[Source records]
□ □ □ □ □ □ □
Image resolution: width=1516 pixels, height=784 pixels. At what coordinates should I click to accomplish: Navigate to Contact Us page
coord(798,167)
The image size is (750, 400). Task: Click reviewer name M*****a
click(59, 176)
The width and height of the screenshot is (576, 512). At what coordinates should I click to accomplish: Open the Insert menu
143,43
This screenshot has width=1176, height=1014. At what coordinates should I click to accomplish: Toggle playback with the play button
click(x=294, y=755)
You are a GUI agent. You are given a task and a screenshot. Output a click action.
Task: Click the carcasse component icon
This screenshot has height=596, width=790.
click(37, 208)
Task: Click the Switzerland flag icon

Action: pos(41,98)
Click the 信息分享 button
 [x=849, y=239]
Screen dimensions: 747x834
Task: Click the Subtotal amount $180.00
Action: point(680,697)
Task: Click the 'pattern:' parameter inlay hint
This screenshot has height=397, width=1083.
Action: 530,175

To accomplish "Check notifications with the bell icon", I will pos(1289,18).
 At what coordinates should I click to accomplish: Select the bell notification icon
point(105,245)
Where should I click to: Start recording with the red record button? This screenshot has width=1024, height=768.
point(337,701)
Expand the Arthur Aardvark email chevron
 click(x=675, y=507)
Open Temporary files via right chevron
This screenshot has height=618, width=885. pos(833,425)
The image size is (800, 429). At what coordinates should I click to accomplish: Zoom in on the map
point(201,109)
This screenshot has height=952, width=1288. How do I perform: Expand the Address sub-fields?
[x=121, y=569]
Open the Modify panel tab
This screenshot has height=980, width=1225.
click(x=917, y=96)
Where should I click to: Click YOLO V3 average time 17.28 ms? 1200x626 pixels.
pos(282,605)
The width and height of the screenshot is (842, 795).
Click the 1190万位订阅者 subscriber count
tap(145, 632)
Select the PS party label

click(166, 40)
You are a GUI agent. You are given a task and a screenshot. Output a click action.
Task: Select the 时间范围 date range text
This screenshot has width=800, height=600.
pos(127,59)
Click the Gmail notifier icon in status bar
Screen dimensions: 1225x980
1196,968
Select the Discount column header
□ □ □ □ □ □ □
TASK REQUIREMENTS ▸ Set down every entry exactly as given.

OUTPUT BELOW ▸
Image resolution: width=1516 pixels, height=784 pixels. At what coordinates should I click to accomplish: Navigate to Contact Us page
coord(798,167)
The image size is (750, 400). Task: Click reviewer name M*****a
click(59, 176)
The width and height of the screenshot is (576, 512). At what coordinates should I click to accomplish: Open the Insert menu
143,43
This screenshot has width=1176, height=1014. At what coordinates should I click to accomplish: Toggle playback with the play button
click(x=294, y=755)
You are a GUI agent. You are given a task and a screenshot. Output a click action.
Task: Click the carcasse component icon
This screenshot has height=596, width=790.
click(37, 208)
Task: Click the Switzerland flag icon

Action: pos(41,98)
Click the 信息分享 button
 [x=849, y=239]
Screen dimensions: 747x834
Task: Click the Subtotal amount $180.00
Action: point(680,697)
Task: Click the 'pattern:' parameter inlay hint
This screenshot has height=397, width=1083.
Action: 530,175

To accomplish "Check notifications with the bell icon", I will pos(1289,18).
 At what coordinates should I click to accomplish: Select the bell notification icon
point(105,245)
Where should I click to: Start recording with the red record button? This screenshot has width=1024, height=768.
point(337,701)
Expand the Arthur Aardvark email chevron
 click(x=675, y=507)
Open Temporary files via right chevron
This screenshot has height=618, width=885. pos(833,425)
The image size is (800, 429). At what coordinates should I click to accomplish: Zoom in on the map
point(201,109)
This screenshot has height=952, width=1288. How do I perform: Expand the Address sub-fields?
[x=121, y=569]
Open the Modify panel tab
This screenshot has height=980, width=1225.
click(x=917, y=96)
Where should I click to: Click YOLO V3 average time 17.28 ms? 1200x626 pixels.
pos(282,605)
The width and height of the screenshot is (842, 795).
Click the 1190万位订阅者 subscriber count
tap(145, 632)
Select the PS party label

click(166, 40)
You are a GUI agent. You are given a task and a screenshot. Output a click action.
Task: Select the 时间范围 date range text
This screenshot has width=800, height=600.
pos(127,59)
Click the Gmail notifier icon in status bar
Screen dimensions: 1225x980
1196,968
Select the Discount column header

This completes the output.